Why Your Plumbing Website Is Losing You Jobs
When a pipe bursts at 9pm, a homeowner does not flip through a leaflet. They search "emergency plumber near me" on their phone and call whoever looks credible at the top of the results. If your site takes six seconds to load, hides the phone number behind a menu, or looks like it was built in 2015 on a free template, you are not getting that call.
This guide is for UK plumbers who know they need a better website but are not sure what "better" actually means — or whether it has to cost a fortune.
What a Plumbing Website Actually Needs
There is no mystery to this. A plumbing website that wins jobs has the following:
1. A phone number that is impossible to miss
The single most important element on a plumbing website is a click-to-call button that stays visible as you scroll. On mobile, a tapping a phone number should dial immediately. A visitor who has to hunt for your number is a visitor who goes to the next result.
2. An emergency plumber page
"Emergency plumber [your city]" is one of the highest-intent searches in local service businesses. A dedicated page that uses those exact words, lists your response time, and has a prominent phone number will win work from this query. A generic homepage will not.
3. Local service area coverage
Be specific about where you work. "Covering Liverpool, Wirral, Bootle, St Helens and surrounding areas" tells a homeowner in Bootle they should call you. "Covering the North West" tells them nothing useful and ranks for nothing specific.
4. Individual service pages
Each major service you offer — boiler repairs, burst pipes, bathroom installations, power flushing, Nest thermostat installation — deserves its own page. Each page is a separate opportunity to rank for a separate search query. One generic "services" page ranks for almost none of them.
5. Gas Safe registration prominently displayed
Gas Safe registration is the first trust check a homeowner applies. It should be visible on the homepage, ideally with your registration number so people can verify it. Hiding it in the footer or omitting it entirely is a conversion killer.
6. A simple quote request form
Not a fifteen-field form. Name, phone or email, postcode, and what they need. That is enough information for you to return a call and quote. More fields create friction and lost enquiries.
How Much Should a Plumber Website Cost?
Here is an honest breakdown for 2026:
DIY option (Wix, Squarespace): £0–£40/month — the platform is cheap but your time is not. Building a website that actually converts takes 15–30 hours of learning and implementation. Most plumbers end up with a slow, hard-to-maintain site they are embarrassed to share.

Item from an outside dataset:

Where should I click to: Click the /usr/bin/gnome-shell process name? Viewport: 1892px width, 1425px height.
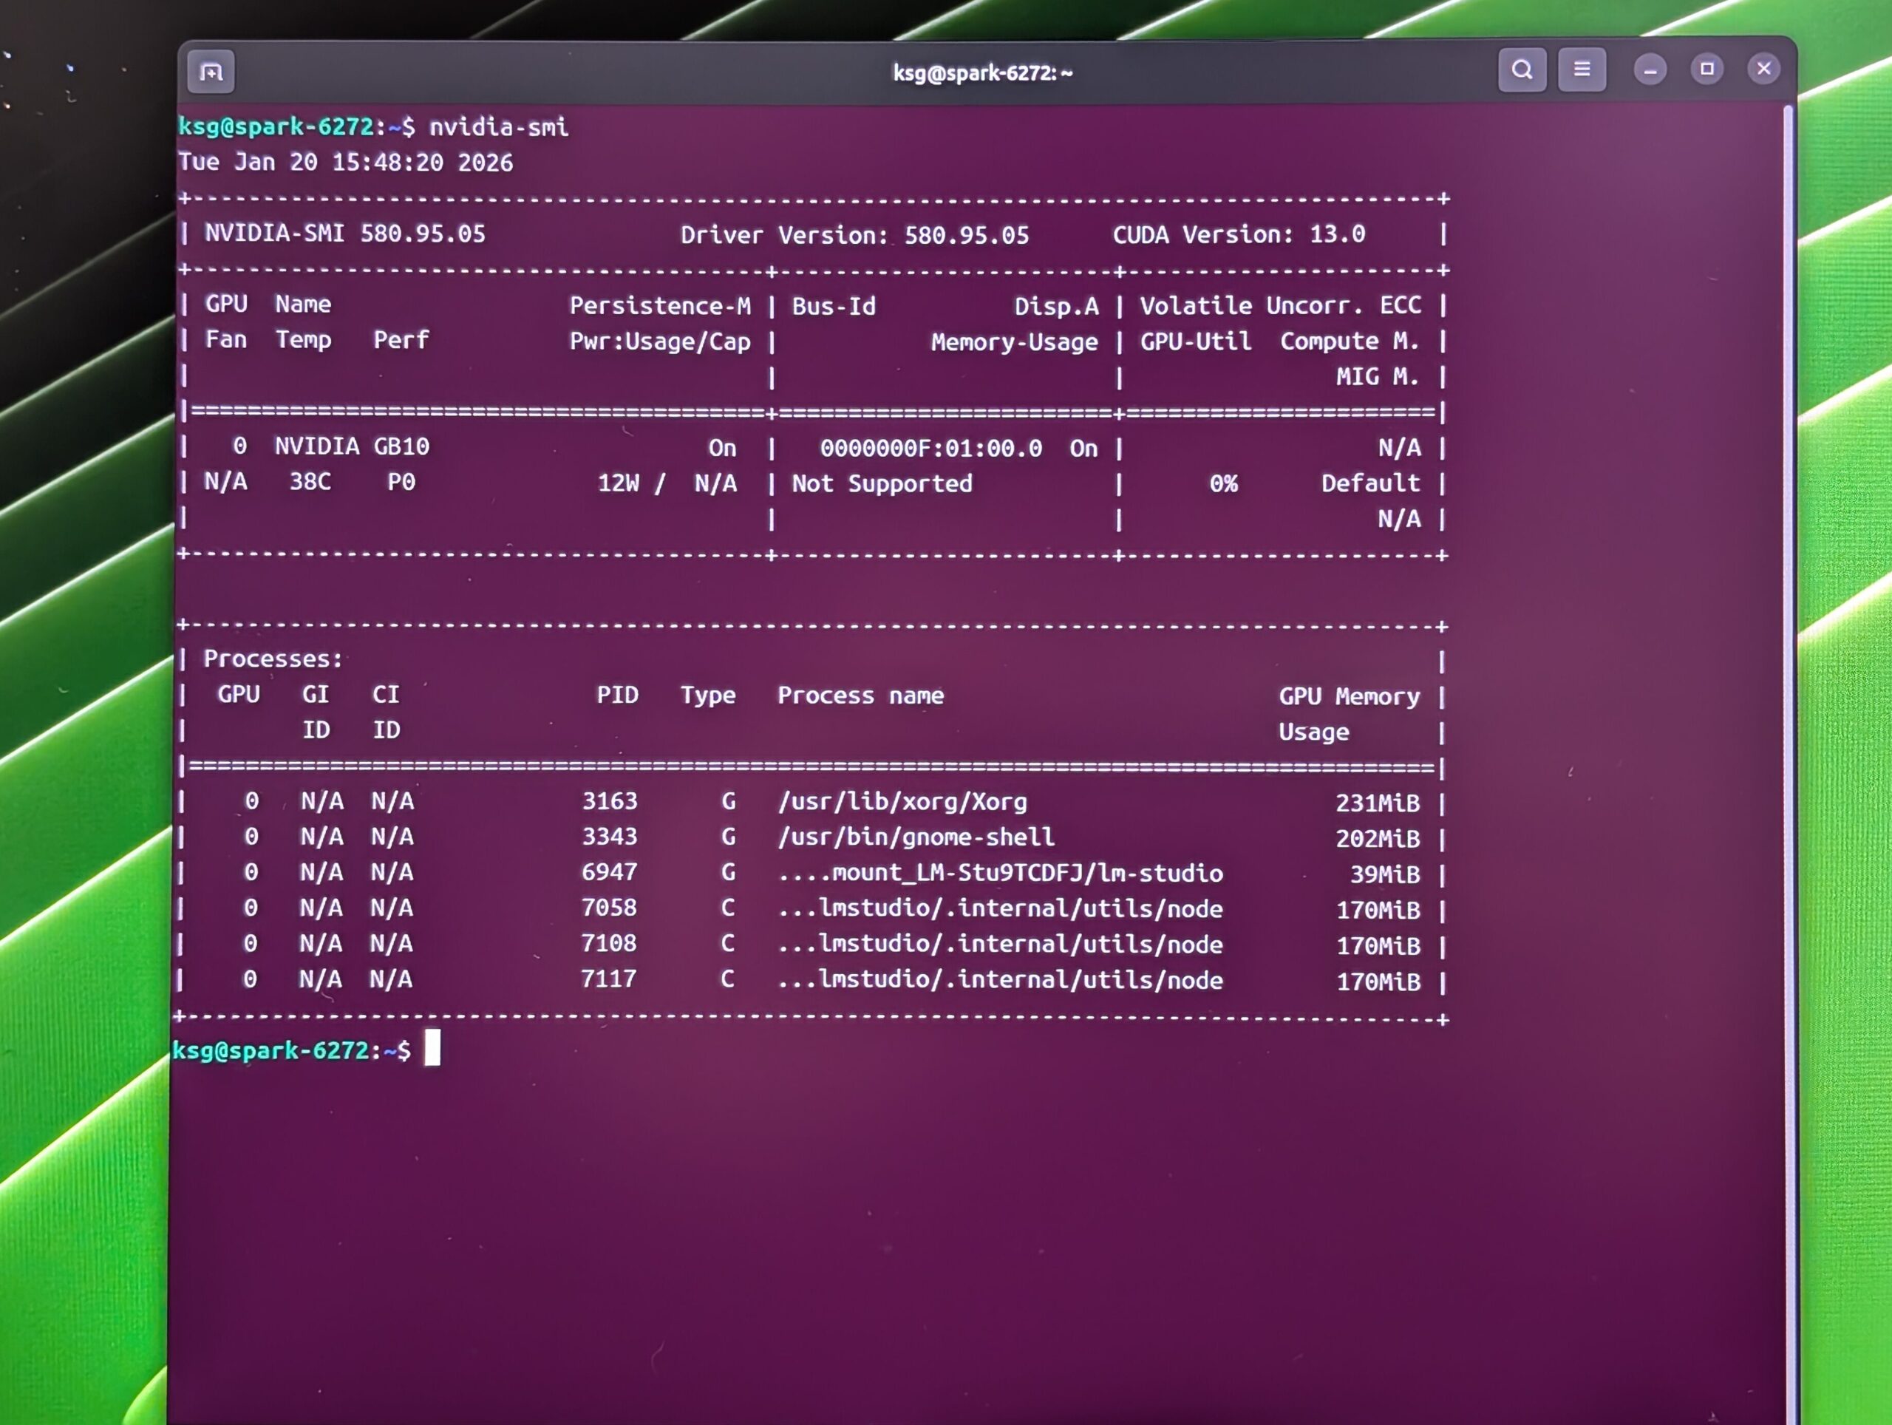[916, 837]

Freelance web designer: £800–£3,500 one-off — quality varies enormously. Getting an estimate, vetting the designer, briefing them properly, and managing the project all take time. After launch, any edit you need costs more.

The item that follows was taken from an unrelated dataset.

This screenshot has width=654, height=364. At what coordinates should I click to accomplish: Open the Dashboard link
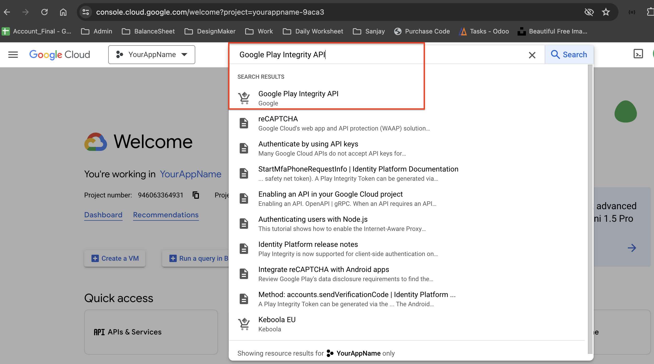coord(103,215)
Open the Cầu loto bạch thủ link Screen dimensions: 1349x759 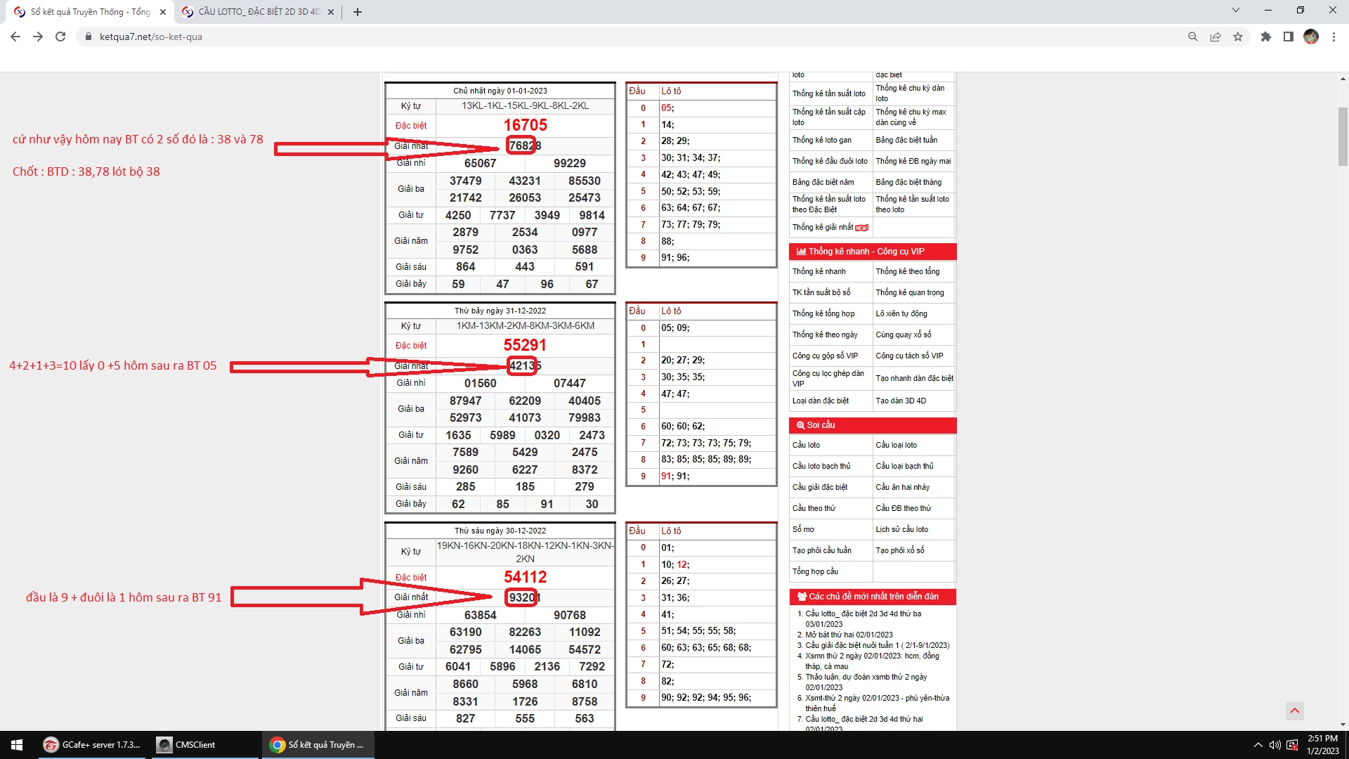tap(821, 466)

Done-for-you service (like SEOJack): £89/month — no upfront cost, built in 5 days, hosting included, unlimited edits included. For most plumbers, this is the right answer.
What About SEO? Can a New Website Rank?
Yes, but not overnight. A well-built website with local SEO foundations — proper page titles, local service area pages, Google Business Profile claimed and verified, schema markup for your trade — will typically start ranking within 60–90 days for local queries.

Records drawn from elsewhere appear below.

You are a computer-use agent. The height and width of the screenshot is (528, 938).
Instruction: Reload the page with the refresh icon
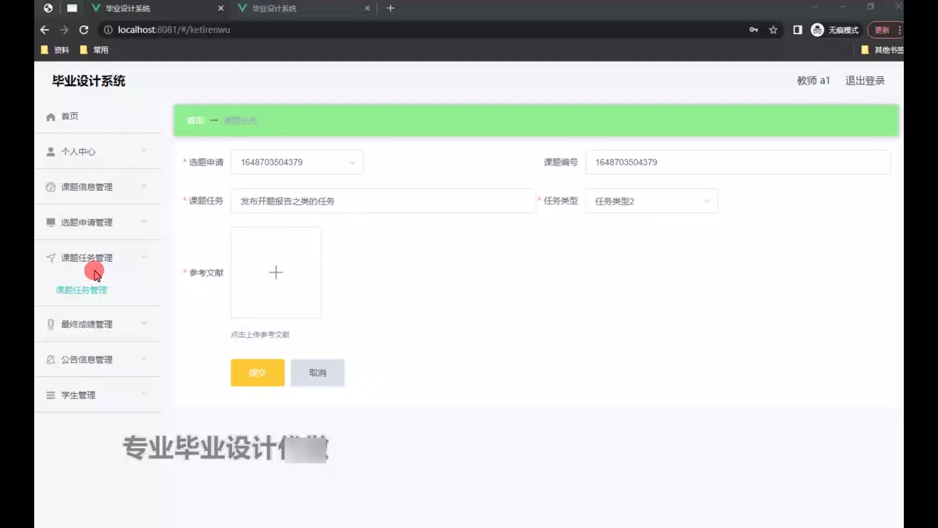point(84,30)
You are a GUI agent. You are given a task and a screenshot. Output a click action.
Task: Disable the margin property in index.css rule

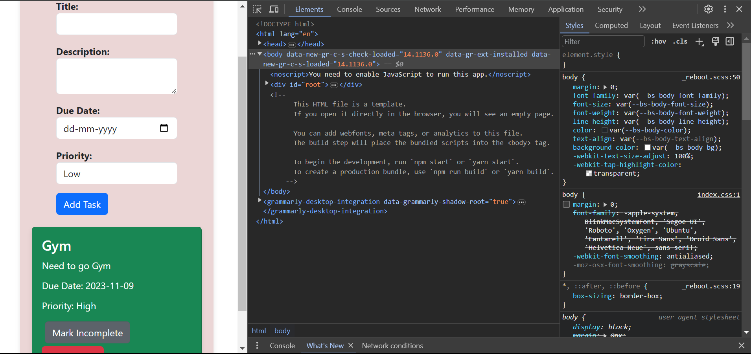pos(567,204)
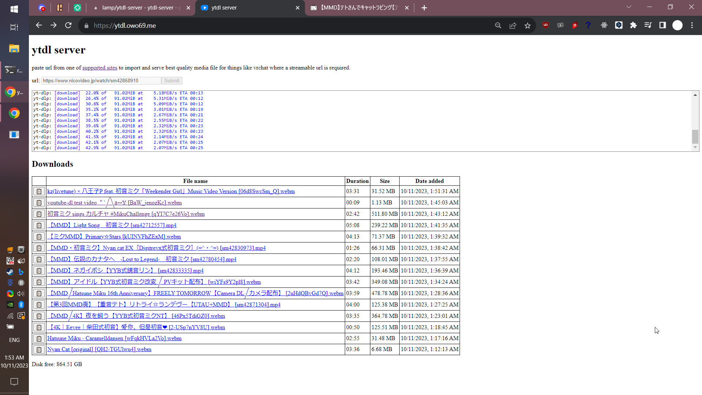
Task: Open File Explorer from taskbar
Action: [x=14, y=48]
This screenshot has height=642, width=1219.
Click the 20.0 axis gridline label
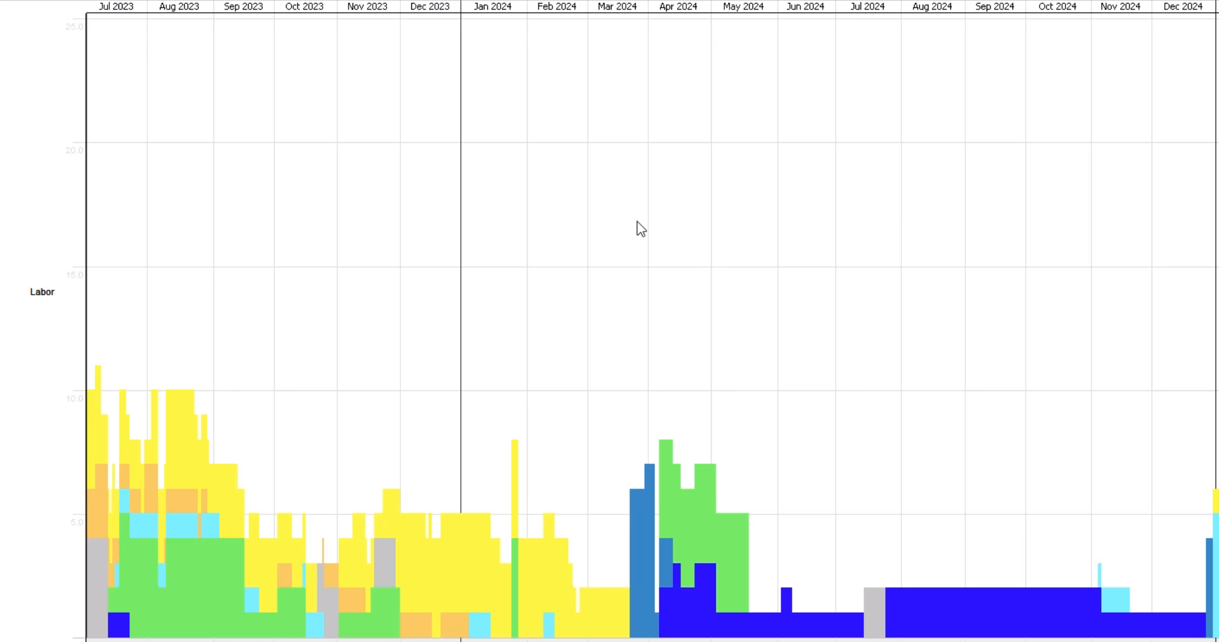click(x=75, y=150)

Realistic first-year expectations:
- "Emergency plumber [your city]" — ranking on page 1 within 3–6 months with consistent effort
- "Boiler repair [your city]" — similar timeline
- "Plumber [your nearest suburb]" — often achievable faster in smaller towns
The key is having the right pages with the right content from day one, not trying to fix a weak site later.
The Bottom Line
A plumbing website does not need to be complicated. It needs to be fast, local, credible and easy to call from. Most plumbers do not need Wix and a Saturday afternoon. They need a proper site done by someone who understands what drives local plumbing enquiries.